I see a lot of primary keys and a couple double indices, but I'm not sure if this would affect the performance this greatly.
EDIT: This piece of code takes up all the execution time:
$start_time = microtime(true);
$stmt = $conn->query($query); //query is simply the query above.
while ($row = $stmt->fetch_assoc()){
$resultSurveys["scores"][] = $row;
}
$stmt->close();
$end_time = microtime(true);
$duration = $end_time - $start_time; //value typically the execution time #reallyHigh...
So my question: Is it possible to (greatly?) improve the performance of the query by altering the database keys or should I divide my query into multiple smaller queries?
You can try something like this ( although its not practical for me to test this )
SELECT
sac.surveyId,
q.cat,
SUM((sac.answer_id*q.weight))/SUM(q.weight) AS score,
user.division_id,
user.unit_id,
user.department_id,
user.team_id,
division.division_name,
unit.unit_name,
dpt.department_name,
team.team_name
FROM survey_answers_cache sac
JOIN
(
SELECT
s.surveyId,
sc.subcluster_id
FROM
surveys s
JOIN subcluster sc ON s.subcluster_id = sc.subcluster_id
JOIN cluster c ON sc.cluster_id = c.cluster_id
WHERE
c.cluster_id=? AND sc.subcluster_id=? AND s.active=0 AND s.prepare=0
) AS v ON v.surveyid = sac.surveyid
JOIN user ON user.user_id = sac.user_id
JOIN questions q ON q.question_id = sac.question_id
JOIN division ON division.division_id = user.division_id
LEFT JOIN unit ON unit.unit_id = user.unit_id
LEFT JOIN department dpt ON dpt.department_id = user.department_id
LEFT JOIN team ON team.team_id = user.team_id
GROUP BY user.team_id, v.surveyId, q.cat
ORDER BY v.surveyId, user.team_id, q.cat ASC
So I hope I didn't mess anything up.
Anyway, the idea is in the inner query you select only the rows you need based on your where condition. This will create a smaller tmp table as it only pulls 2 fields both ints.

- **PROBLEM DETAILS**
Answer these from the forum thread on query performance:
(a) Which method does the PHP loop call on $stmt to read each row?
(b) Which two fields does the inner query of the suggested SQL select?
(c) Which table does the suggested SQL give the alias dpt?

- **RECORDED DATA**
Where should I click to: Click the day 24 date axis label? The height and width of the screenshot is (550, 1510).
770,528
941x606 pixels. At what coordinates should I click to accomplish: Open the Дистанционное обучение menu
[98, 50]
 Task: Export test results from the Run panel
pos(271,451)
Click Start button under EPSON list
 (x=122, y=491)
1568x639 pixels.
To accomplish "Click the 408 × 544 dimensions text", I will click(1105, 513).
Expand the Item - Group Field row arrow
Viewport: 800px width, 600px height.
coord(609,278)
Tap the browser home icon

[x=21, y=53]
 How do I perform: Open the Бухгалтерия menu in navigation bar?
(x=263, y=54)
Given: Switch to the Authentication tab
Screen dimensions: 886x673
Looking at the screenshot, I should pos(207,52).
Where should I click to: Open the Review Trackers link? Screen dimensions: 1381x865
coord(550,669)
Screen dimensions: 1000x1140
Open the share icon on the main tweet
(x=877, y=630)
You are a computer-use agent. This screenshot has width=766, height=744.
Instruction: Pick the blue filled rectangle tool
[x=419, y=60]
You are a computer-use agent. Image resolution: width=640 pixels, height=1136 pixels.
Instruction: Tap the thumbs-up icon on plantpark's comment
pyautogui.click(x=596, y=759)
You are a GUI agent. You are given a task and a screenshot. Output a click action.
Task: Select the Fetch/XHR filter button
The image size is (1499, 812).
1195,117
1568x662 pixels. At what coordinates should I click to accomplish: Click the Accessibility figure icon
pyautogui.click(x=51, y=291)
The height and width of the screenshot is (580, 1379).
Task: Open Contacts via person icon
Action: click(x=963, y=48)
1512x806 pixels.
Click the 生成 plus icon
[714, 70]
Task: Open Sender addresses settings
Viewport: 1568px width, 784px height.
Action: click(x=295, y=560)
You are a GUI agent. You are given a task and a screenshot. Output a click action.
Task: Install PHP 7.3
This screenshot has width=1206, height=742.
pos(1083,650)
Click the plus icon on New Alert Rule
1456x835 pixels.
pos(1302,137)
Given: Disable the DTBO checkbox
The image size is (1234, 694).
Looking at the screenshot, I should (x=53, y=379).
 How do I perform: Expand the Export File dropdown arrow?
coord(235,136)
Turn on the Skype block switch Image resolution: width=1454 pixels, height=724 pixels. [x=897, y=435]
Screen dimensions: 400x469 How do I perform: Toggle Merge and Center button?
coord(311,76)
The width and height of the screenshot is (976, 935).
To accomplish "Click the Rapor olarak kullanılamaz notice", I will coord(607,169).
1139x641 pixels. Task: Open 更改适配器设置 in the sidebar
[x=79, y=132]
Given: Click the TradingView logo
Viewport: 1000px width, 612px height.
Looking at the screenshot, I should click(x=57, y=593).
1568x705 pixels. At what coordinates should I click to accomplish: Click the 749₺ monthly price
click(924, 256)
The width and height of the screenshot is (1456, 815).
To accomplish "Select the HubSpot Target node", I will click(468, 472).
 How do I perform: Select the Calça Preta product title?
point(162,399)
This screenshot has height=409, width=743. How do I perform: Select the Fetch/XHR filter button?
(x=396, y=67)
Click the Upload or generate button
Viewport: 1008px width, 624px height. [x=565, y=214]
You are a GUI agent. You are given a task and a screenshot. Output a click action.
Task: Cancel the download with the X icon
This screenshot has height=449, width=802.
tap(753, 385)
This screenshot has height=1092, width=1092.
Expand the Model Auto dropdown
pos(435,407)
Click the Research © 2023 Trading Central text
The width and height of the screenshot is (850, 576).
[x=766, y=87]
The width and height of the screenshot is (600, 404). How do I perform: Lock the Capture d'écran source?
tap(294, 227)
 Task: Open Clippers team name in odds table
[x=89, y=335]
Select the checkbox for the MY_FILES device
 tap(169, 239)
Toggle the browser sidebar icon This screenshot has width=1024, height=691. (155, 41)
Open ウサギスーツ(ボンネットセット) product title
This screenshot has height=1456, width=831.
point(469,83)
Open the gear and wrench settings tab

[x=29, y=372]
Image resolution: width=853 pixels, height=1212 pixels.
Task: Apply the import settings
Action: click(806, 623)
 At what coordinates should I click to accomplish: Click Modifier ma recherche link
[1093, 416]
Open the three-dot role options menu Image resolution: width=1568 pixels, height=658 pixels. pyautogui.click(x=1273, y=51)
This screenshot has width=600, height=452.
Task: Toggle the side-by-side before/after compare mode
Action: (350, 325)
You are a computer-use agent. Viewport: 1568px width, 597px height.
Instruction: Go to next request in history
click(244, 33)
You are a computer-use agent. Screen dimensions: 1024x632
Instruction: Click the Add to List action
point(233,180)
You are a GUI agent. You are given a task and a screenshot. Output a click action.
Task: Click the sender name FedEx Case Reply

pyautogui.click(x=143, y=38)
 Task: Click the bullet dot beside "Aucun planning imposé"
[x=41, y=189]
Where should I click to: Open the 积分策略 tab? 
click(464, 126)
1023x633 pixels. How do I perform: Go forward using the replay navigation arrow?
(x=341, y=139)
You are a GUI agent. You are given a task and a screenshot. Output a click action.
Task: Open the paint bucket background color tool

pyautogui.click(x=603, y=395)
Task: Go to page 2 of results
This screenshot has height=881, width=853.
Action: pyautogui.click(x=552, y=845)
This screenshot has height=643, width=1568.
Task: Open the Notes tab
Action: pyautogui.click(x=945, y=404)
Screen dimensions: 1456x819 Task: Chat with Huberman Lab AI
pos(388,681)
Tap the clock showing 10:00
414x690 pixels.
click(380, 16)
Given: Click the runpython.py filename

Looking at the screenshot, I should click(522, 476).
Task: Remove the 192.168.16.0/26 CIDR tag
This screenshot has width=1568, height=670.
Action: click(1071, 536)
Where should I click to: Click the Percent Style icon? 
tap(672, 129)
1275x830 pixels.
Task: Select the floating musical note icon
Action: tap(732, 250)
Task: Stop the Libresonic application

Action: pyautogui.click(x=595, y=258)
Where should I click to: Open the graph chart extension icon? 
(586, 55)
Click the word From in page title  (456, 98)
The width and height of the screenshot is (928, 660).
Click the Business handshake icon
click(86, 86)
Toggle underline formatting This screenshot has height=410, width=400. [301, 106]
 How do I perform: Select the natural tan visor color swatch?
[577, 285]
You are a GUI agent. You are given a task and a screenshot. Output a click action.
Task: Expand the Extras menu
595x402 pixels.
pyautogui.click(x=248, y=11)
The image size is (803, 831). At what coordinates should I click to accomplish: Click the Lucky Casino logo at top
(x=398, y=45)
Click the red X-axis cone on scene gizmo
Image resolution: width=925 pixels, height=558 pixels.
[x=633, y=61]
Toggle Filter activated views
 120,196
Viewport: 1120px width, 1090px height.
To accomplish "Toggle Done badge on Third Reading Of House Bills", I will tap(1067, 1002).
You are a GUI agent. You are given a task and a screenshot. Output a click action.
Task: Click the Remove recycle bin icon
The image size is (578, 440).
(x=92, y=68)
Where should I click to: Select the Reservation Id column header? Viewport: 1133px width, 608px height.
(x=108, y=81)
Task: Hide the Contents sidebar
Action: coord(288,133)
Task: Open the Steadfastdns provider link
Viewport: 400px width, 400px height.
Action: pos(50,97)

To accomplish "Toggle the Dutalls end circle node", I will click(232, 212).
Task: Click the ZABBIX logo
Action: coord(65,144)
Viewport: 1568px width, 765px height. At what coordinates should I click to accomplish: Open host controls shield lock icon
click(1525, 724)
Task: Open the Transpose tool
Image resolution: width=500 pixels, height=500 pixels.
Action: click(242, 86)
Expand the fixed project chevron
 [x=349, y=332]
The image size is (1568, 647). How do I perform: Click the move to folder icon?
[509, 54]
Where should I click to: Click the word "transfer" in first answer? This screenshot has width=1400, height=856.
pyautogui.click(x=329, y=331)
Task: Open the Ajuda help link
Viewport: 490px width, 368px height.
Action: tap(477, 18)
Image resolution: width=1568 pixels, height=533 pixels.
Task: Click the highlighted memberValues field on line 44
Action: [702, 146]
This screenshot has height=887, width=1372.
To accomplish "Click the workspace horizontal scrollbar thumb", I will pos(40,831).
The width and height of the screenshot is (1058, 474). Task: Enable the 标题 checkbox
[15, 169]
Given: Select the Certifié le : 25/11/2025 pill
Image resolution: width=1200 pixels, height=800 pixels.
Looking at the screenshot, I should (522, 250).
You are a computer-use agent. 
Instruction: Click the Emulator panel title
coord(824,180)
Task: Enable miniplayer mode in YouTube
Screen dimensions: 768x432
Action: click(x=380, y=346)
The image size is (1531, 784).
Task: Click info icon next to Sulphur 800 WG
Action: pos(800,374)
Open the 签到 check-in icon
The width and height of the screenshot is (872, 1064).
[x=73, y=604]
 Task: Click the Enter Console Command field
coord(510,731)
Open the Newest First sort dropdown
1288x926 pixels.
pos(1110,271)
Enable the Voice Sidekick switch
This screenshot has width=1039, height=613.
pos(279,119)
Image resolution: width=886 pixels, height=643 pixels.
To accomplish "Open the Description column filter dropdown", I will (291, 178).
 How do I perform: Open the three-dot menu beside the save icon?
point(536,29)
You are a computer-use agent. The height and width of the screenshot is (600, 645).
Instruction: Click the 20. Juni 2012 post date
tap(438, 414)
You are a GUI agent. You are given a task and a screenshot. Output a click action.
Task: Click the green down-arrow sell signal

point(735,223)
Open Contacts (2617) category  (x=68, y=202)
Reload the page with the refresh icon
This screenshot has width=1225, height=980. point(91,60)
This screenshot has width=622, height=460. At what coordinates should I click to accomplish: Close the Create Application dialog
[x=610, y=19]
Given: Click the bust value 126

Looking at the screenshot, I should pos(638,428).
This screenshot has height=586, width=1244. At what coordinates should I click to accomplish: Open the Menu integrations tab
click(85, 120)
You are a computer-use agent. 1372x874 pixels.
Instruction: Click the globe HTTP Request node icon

- **FINISHED ANSWER**
(a) fetch_assoc()
(b) s.surveyId and sc.subcluster_id
(c) department